Orwell himself was just such an elusive creature. He was a great political journalist, the disquieting conscience of socialism during the '30s and '40s, and finally, a marvelous sort of intellectual Aesop (Animal Farm, Nineteen Eighty-Four). A description he wrote of Dickens fits Orwell just as well: "A free intelligence, a type hated with equal hatred by all the smelly little orthodoxies which are now contending for our souls."
When he was dying in 1950 of tuberculosis, Orwell asked that his biography not be written, and so far no full-scale life has appeared. Meanwhile, there is this heavily illustrated but rather thin collection of essays and recollections by British friends and critics. It must be said that the big fish sails easily past all 18 contributors, but by now Orwell's admirers are willing to settle for discussions of tackle. Novelist-Critic John Wain and Journalist Ian Hamilton write knowledgeably about Orwell's extraordinary intellectual independence and social concern in the '30s. Critics William Empson and Malcolm Muggeridge provide more personal touches about the last decade of his life. Almost a quarter of the book is pictures. The best, of the saucy boy and the sepulchrally thin young Etonian, are new and fascinating; thereafter the material tends to decline toward portraits of miners, soldiers and literary friends of the author.
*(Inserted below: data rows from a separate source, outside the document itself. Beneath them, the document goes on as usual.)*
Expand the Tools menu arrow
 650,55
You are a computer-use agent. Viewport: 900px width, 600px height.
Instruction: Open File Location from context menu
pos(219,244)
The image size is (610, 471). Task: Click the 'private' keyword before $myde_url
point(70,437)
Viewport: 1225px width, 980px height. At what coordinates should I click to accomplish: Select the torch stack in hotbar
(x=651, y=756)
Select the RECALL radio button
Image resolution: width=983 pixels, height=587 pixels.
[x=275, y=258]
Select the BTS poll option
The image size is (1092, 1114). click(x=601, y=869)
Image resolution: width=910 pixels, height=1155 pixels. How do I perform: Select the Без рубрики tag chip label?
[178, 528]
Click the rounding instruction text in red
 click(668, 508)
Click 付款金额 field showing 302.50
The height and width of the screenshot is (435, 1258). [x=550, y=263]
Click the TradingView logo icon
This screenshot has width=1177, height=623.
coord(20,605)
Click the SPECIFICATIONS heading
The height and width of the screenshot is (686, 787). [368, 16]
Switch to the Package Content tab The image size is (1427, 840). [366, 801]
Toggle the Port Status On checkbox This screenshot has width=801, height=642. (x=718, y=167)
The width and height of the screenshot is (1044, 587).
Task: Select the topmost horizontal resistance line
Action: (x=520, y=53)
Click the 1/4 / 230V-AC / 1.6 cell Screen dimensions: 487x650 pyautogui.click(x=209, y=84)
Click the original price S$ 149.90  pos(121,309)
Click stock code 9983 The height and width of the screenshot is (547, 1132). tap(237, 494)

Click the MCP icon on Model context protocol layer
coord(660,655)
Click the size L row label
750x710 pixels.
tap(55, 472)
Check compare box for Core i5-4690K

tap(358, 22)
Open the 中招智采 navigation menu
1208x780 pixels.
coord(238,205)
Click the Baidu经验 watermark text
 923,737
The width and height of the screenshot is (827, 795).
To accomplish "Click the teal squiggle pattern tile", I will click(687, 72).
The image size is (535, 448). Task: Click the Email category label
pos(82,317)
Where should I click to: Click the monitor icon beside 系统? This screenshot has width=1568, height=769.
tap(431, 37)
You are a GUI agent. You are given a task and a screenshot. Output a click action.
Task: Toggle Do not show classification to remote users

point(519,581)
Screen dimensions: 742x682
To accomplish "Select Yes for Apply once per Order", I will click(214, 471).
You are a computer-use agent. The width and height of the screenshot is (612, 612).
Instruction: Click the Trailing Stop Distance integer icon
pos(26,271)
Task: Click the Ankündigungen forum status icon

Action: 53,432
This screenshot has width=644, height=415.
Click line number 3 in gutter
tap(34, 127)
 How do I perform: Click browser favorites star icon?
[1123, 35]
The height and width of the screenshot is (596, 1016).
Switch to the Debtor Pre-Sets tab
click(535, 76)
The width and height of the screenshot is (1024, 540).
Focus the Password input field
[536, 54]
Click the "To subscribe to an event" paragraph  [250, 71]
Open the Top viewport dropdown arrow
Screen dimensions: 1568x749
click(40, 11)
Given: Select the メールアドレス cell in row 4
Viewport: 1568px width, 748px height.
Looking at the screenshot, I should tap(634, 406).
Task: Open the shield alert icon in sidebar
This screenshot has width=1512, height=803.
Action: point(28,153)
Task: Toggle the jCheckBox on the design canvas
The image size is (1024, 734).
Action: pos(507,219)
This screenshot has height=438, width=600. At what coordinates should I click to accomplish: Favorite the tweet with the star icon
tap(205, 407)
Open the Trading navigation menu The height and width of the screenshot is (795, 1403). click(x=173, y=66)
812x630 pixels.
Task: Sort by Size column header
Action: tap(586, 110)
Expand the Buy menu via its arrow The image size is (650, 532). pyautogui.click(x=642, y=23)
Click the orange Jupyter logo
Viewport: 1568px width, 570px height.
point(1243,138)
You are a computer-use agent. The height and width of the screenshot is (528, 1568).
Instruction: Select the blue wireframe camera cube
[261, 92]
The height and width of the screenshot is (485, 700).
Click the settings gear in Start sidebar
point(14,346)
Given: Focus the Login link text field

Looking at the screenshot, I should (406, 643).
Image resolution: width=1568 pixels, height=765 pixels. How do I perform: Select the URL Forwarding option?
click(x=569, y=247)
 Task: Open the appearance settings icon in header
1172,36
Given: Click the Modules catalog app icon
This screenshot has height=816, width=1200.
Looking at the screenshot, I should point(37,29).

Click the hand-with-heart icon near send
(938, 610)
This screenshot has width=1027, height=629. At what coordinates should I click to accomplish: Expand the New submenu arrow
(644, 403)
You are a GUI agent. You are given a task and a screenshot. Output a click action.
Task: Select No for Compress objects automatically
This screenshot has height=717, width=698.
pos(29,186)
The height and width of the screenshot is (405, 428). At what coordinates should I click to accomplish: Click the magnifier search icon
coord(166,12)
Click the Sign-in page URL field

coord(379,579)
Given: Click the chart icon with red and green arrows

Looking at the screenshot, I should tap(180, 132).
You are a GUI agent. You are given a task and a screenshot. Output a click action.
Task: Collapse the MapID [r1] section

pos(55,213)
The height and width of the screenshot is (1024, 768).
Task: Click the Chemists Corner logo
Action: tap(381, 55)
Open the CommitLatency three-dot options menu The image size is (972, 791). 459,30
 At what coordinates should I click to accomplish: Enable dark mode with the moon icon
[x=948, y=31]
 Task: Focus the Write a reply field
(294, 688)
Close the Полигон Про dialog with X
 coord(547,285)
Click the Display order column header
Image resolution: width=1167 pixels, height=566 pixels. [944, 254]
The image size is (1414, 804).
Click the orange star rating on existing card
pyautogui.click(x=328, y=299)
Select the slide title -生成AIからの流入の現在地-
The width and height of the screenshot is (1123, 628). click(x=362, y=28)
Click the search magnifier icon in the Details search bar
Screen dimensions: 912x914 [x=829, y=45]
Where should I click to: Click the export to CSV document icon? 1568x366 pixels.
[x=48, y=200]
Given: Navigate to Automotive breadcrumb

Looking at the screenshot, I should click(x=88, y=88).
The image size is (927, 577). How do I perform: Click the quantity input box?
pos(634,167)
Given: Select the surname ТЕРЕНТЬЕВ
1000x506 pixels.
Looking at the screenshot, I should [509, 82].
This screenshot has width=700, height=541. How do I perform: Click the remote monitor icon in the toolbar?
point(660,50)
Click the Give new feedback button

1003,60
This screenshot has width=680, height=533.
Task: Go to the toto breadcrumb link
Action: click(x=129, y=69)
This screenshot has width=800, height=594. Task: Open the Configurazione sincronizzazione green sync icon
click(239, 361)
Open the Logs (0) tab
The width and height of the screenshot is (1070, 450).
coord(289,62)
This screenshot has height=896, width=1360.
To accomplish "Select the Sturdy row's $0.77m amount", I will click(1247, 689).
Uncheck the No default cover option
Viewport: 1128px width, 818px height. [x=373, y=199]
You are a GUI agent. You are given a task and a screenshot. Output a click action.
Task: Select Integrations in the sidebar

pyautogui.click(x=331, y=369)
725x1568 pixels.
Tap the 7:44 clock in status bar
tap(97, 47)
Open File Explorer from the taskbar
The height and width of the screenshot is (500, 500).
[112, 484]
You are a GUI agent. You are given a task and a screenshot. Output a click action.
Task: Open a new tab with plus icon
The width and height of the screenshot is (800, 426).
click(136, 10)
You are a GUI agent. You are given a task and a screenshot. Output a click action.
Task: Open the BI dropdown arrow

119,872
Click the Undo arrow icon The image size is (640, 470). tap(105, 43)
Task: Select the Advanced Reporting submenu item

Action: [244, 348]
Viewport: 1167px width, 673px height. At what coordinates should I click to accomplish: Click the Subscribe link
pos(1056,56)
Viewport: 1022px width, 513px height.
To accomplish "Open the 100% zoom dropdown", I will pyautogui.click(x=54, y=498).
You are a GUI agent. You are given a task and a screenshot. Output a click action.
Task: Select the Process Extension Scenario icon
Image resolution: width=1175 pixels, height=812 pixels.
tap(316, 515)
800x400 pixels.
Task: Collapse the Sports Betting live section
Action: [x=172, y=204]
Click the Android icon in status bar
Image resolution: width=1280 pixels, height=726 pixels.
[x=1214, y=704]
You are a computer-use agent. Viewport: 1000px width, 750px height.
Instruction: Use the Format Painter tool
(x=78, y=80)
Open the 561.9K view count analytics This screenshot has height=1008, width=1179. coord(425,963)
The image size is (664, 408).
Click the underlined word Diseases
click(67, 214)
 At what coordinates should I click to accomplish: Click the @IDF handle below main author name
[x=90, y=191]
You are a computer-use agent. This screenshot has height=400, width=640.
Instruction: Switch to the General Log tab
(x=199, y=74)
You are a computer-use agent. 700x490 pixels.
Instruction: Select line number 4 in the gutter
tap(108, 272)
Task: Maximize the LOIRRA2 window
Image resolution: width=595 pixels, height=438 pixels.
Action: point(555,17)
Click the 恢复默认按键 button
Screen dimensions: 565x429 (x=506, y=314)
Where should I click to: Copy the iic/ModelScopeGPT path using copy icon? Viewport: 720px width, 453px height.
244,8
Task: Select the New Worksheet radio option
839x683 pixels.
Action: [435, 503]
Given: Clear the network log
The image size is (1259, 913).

Wain is particularly acute on Orwell's impact on his contemporaries. Orwell saw through leftist cant and he saw through Stalin which tended to make him unpopular with his natural allies.
In 1935 the late leftist publisher Vic tor Gollancz subsidized The Road to Wigan Pier, Orwell's classic report on wretched British mining conditions. It turned out to be a hot coal indeed. In a pusillanimous preface, Gollancz deplored Orwell's "general dislike of Russia" and added with evident shock: "He even commits the curious indiscretion of referring to Russian commissars as 'half-gramophones, half-gangsters.' "
In "Arguments Against Orwell" D.A.N. Jones, a longtime contributor to the New Statesman, presents the only openly anti-Orwell opinion. Jones' arguments boil down to the complaint that Orwell was a spoiler who despised committees and wrote "unhelpful articles."
No doubt he did enrage manifesto writers and other sincere activists. In his passion to clarify, he could see both sides of almost every question. If he were alive today, according to Jones, he would be reminding antiwar demonstrators about Viet Cong atrocities.